No...those are different. One is just telling you to "be" consistent and the other is telling you not to be "foolish" about it. Much different in my mind.
Seeing as the response is to a comment asking for differences, wouldn't it make sense to assume that it shows differences? In fact, the response notes that they are an example of a "crucial difference".
I had thought the main difference was indenting with 2 spaces instead of 4, but this style guide says 4 spaces, too. I guess Google deliberately brought themselves in sync with the Python mainstream.
This style guide looks like a superset of PEP 8 -- where PEP 8 describes what Python code should look like, this guide goes through every Python feature and lays out exactly where a sizable group of top-notch Python hackers were willing to draw the line on maintainability vs. whipupitude for large, long-running projects.
This is decidedly not the same as the internal guide. 2-space indents are the norm, and functions_like_this are supposed to be spelled FunctionsLikeThis (yes, with the leading capital). Those are the two big differences from PEP8 that I can think of.
(I dislike 2 spaces, once bitten by missing an indentation bug. I try to stick to 80 columns - both for print and side-by-side on screen - and think that more than 4 or 5 levels of indentation is "doing it wrong".)
I've always seen python style guides requiring 4 spaces. (With exceptions for 8!)
Ruby has standardized on 2 spaces.
I've noticed in my own experience that 2 spaces is not enough to read python quickly. 2 spaces works fine in ruby because whitespace isn't significant, you can find the end of a control structure by looking for the end keyword.
Which is a style guide for the "SoC framework, and Melange web applications", updated Jun.2009; it does specify 2 spaces, duly noted as a difference from PEP-8.

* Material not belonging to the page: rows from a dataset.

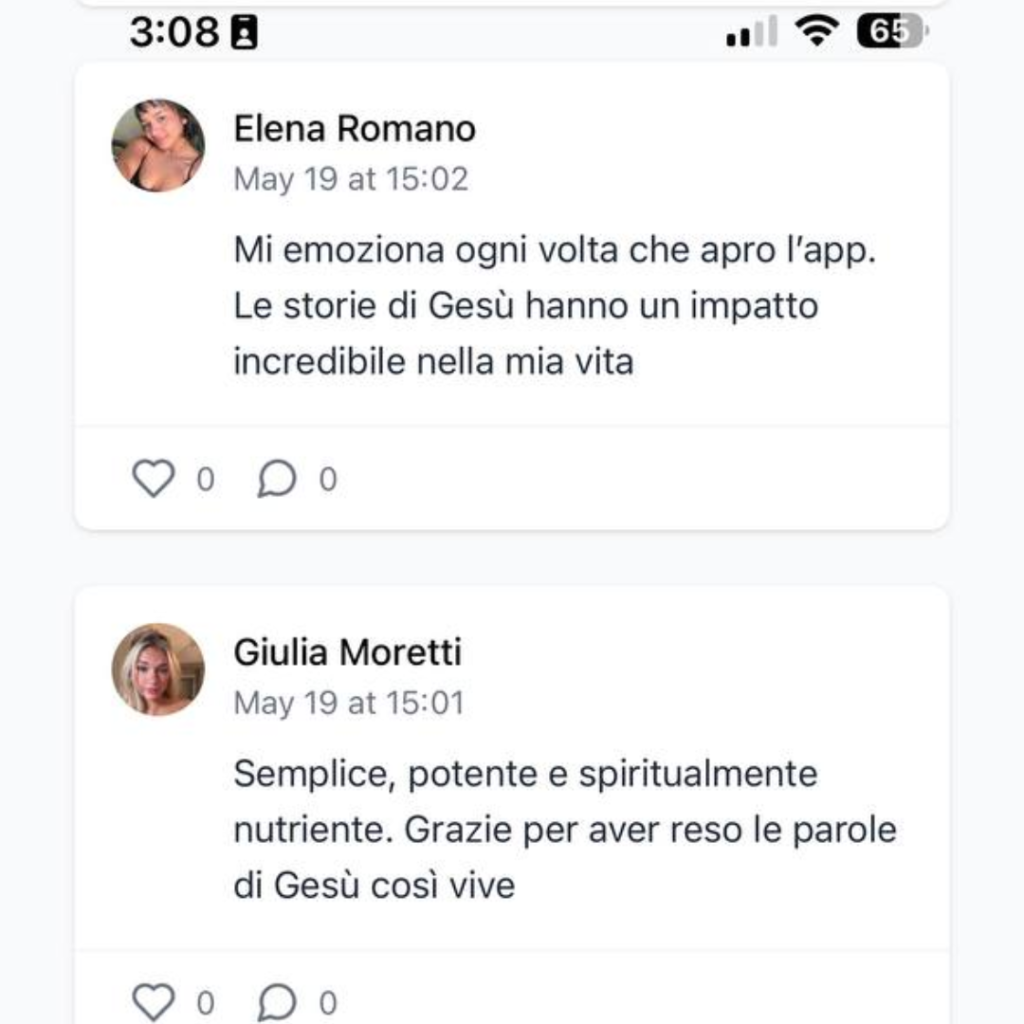Tap the like count on Giulia's post
Image resolution: width=1024 pixels, height=1024 pixels.
click(205, 1003)
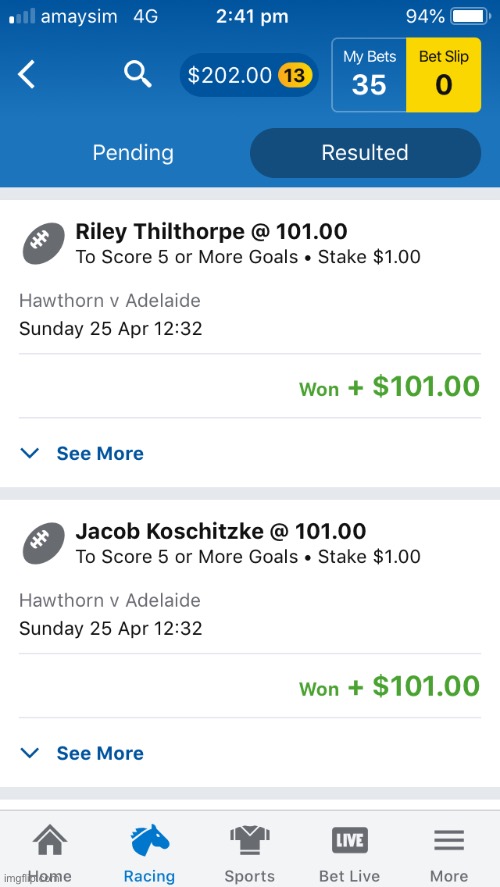Click the chevron beside first See More
This screenshot has width=500, height=887.
29,453
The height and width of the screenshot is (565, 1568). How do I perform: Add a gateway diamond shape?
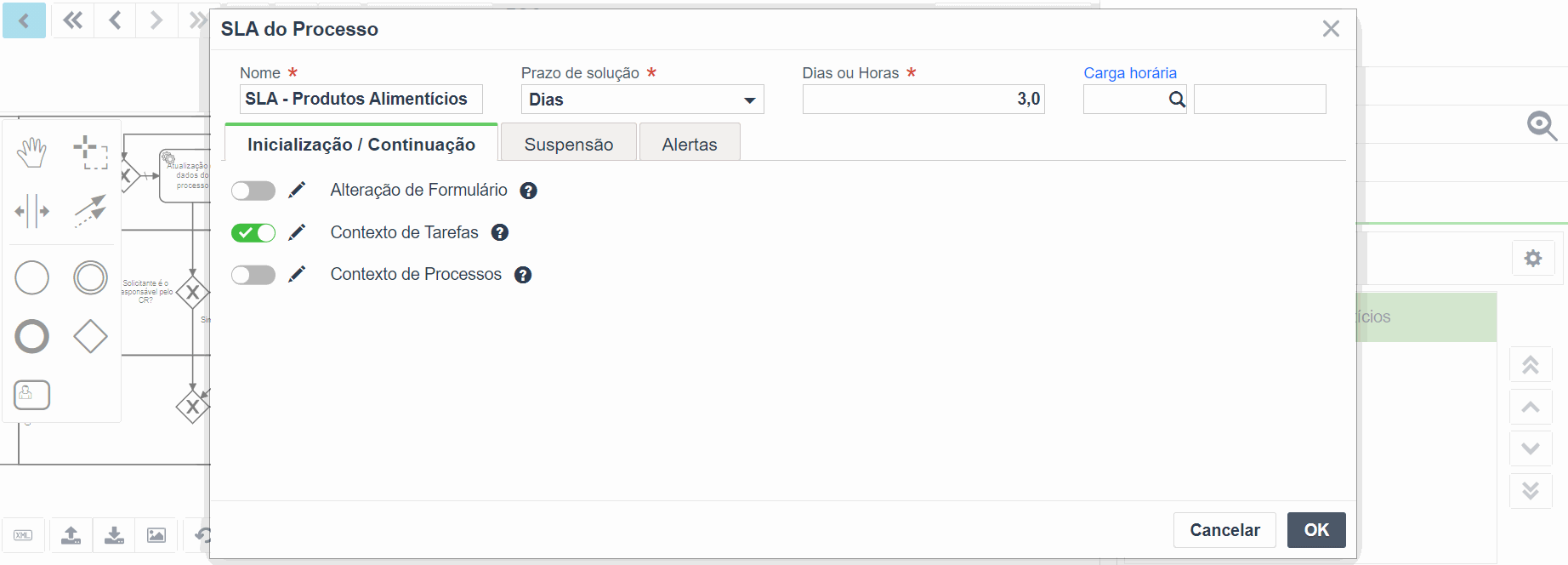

Then use 2 spaces. To me 2 spaces squishes code to close together. I like 4 spaces so that is what I use. You can always sift your code through a code formatter if there are differing standards on whatever project you are on.
Some text editors have a function for sorting text in-place. Vim does, and I assume Emacs does too.

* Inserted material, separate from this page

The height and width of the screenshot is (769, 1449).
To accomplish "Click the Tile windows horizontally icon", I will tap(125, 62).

Sorting makes it easier to recognize a common grouping of imports (e.g. some recurring functionality that requires three particular modules) without inspecting the words carefully.
> which should inherit from the built-in Exception class
I hate that. should inherit from StandardError IMNSHO. It's a quibble though and a pointless one until the standard library follows that. (which it never will...)
> Use the "implicit" false if at all possible.
Is so wrong, for the listed caveat reasons and more. It's the opposite of readability to me. Similar issues with the use default iterators. If my loop is expecting a dictionary and to iterate over it's keys I really want the "foo has no method keys" error rather than looping over a list and creating hard to discover/understand bug.
agreed that it looks super ugly. but it's probably meant first and foremost to be internal documentation, so i doubt that the writers cared to make it all snazzy using translucent boxes with rounded corners and jquery rollover effects.